Alguien podría responder que si un estudiante viene a España a aprender español, lo normal sería enseñar el “español de España”. Desde luego la respuesta tiene lógica pero ¿y si ese mismo estudiante que está aprendiendo español lo hace porque quiere trasladarse a vivir a Argentina?

Alguien propondría, para evitar problemas de este tipo, que la lengua objeto de enseñanza fuera el “español estándar” lo que nos lleva a plantear otra pregunta de difícil respuesta; ¿qué es el español estándar? ¿Quién decide los usos lingüísticos que quedan dentro o fuera de ese campo? Otros propondrían que el español estándar es el español de España.

Esto no solamente es injustificable desde el punto de vista demográfico, puesto que los españoles únicamente aportamos  un 10% del total de hablantes sino que también, supondría ignorar la tradición literaria de los países latinoamericanos.
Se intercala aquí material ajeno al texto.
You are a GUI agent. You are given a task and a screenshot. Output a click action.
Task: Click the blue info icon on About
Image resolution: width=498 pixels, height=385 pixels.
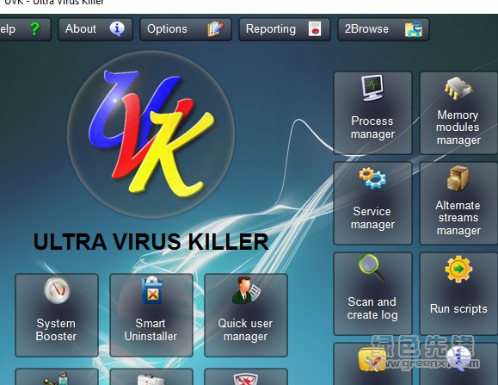(117, 29)
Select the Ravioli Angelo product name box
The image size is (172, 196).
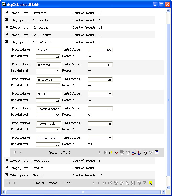pyautogui.click(x=49, y=123)
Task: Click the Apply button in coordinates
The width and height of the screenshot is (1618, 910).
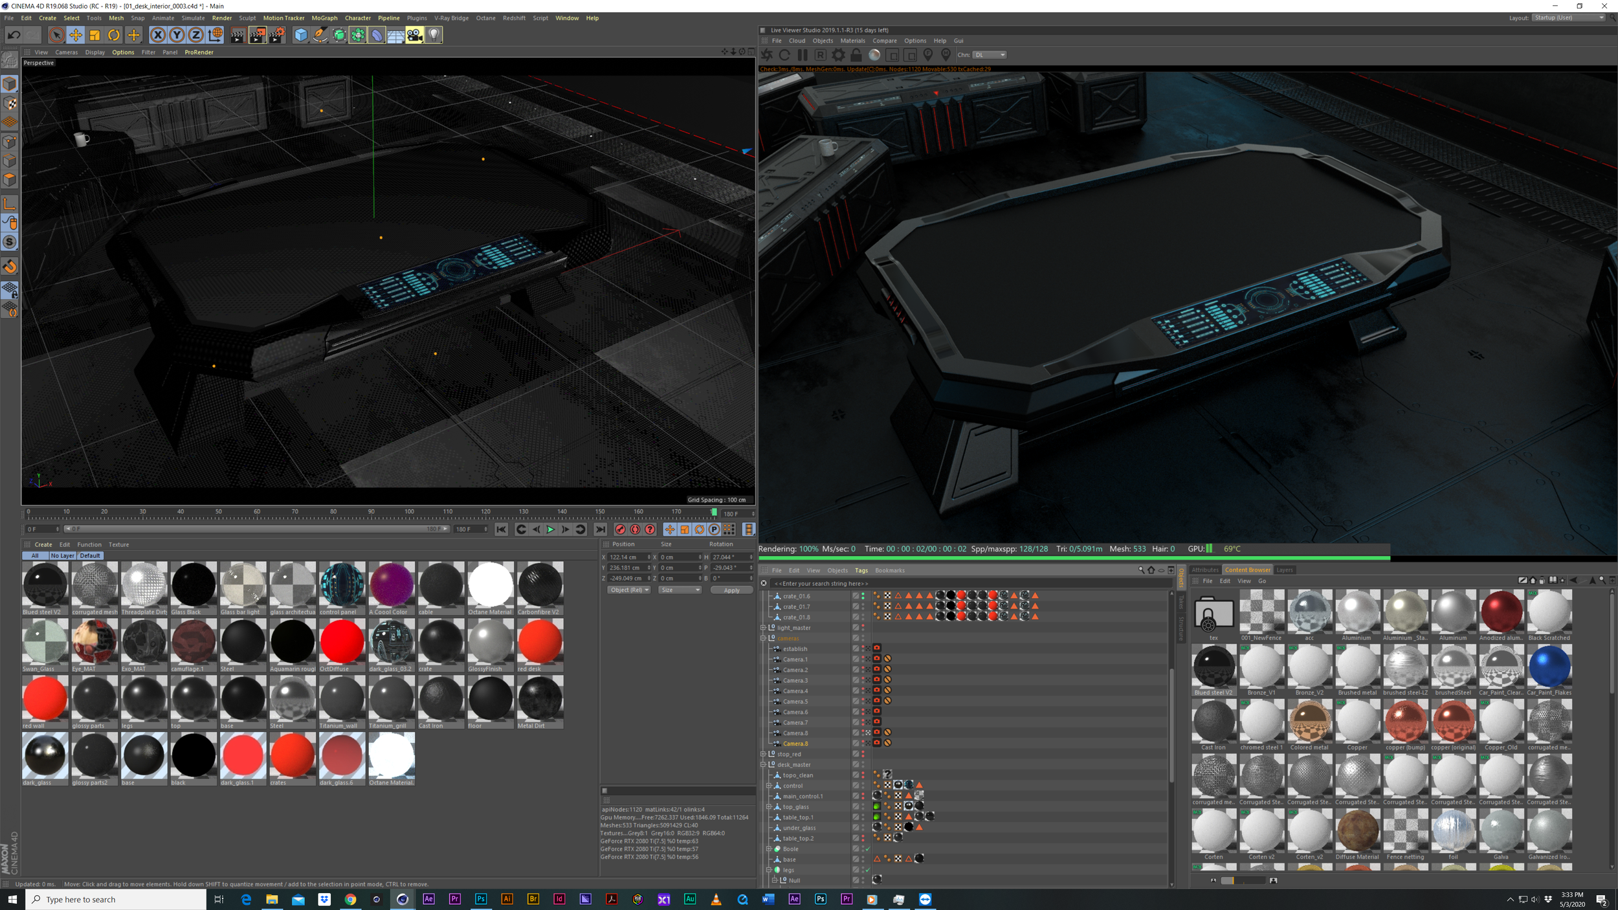Action: (731, 590)
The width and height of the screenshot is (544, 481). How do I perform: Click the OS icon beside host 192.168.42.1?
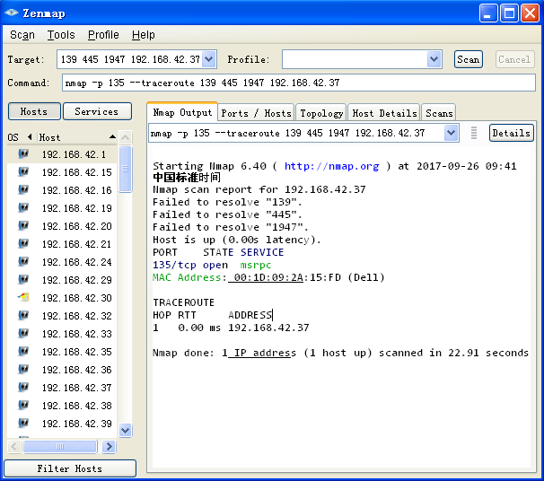pyautogui.click(x=23, y=154)
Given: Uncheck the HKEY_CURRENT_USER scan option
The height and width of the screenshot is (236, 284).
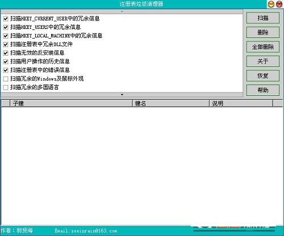Looking at the screenshot, I should tap(6, 19).
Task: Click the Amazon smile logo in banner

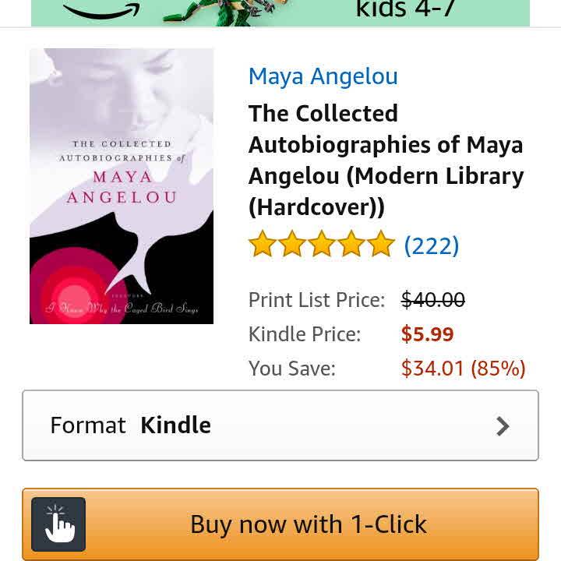Action: click(101, 12)
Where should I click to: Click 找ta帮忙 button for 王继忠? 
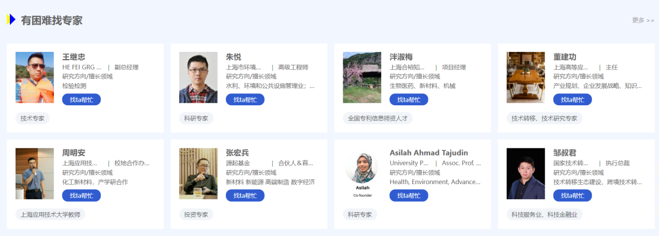point(82,100)
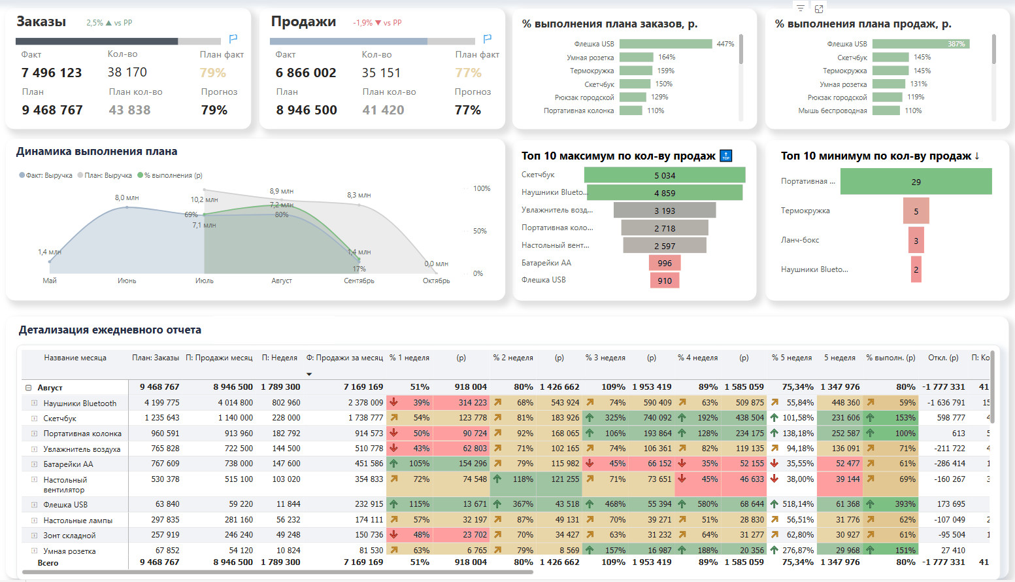Select the Термокружка bar in Топ 10 минимум
The height and width of the screenshot is (582, 1015).
coord(916,211)
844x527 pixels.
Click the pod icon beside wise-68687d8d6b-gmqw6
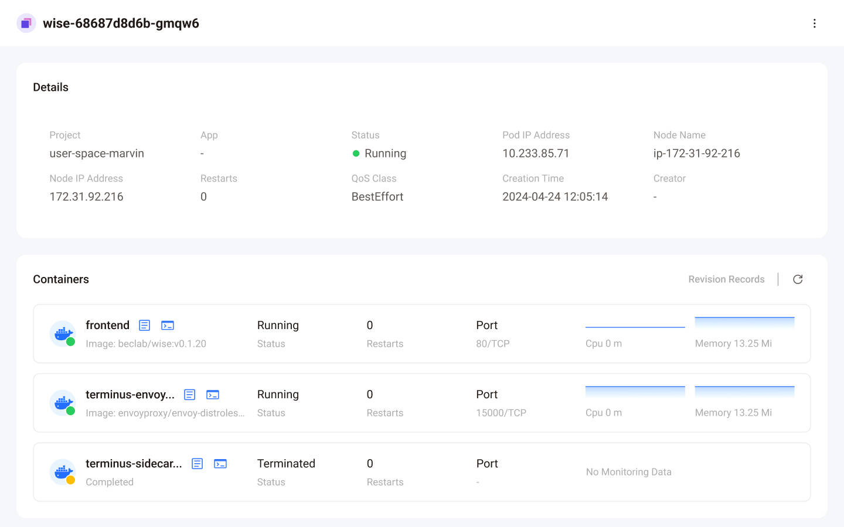[26, 23]
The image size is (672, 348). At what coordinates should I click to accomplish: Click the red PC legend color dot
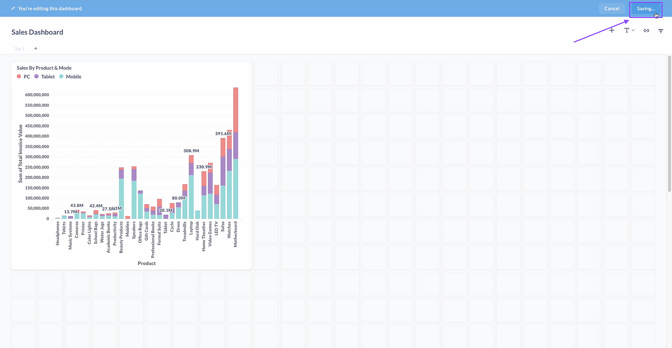[19, 76]
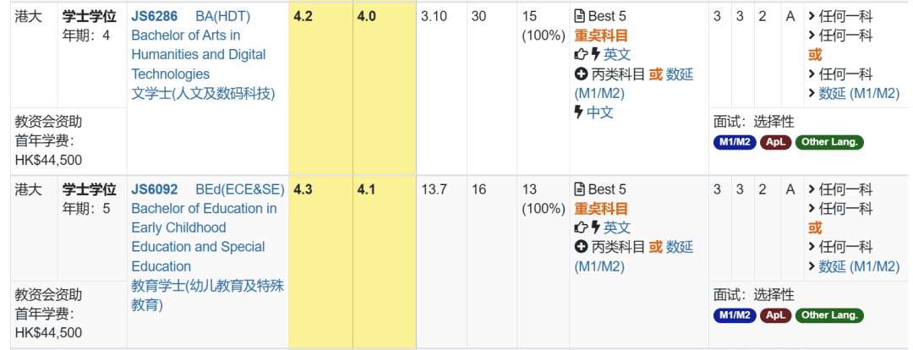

Lo que en apariencia era una pregunta nos ha conducido a un laberinto de infinitas dudas acerca de cuál es la variedad o norma que debemos enseñar en nuestras clases de español.

Cada uno de los enfoques propuestos requiere ser matizado y especificado pero en todo caso diremos que es el profesor quien decidirá: pensando principalmente en las necesidades del alumno.

Estas necesidades lingüísticas no serán las mismas entre estudiantes dentro de programas de inmersión que estudiantes de cursos realizados en países donde el español no sea lengua oficial.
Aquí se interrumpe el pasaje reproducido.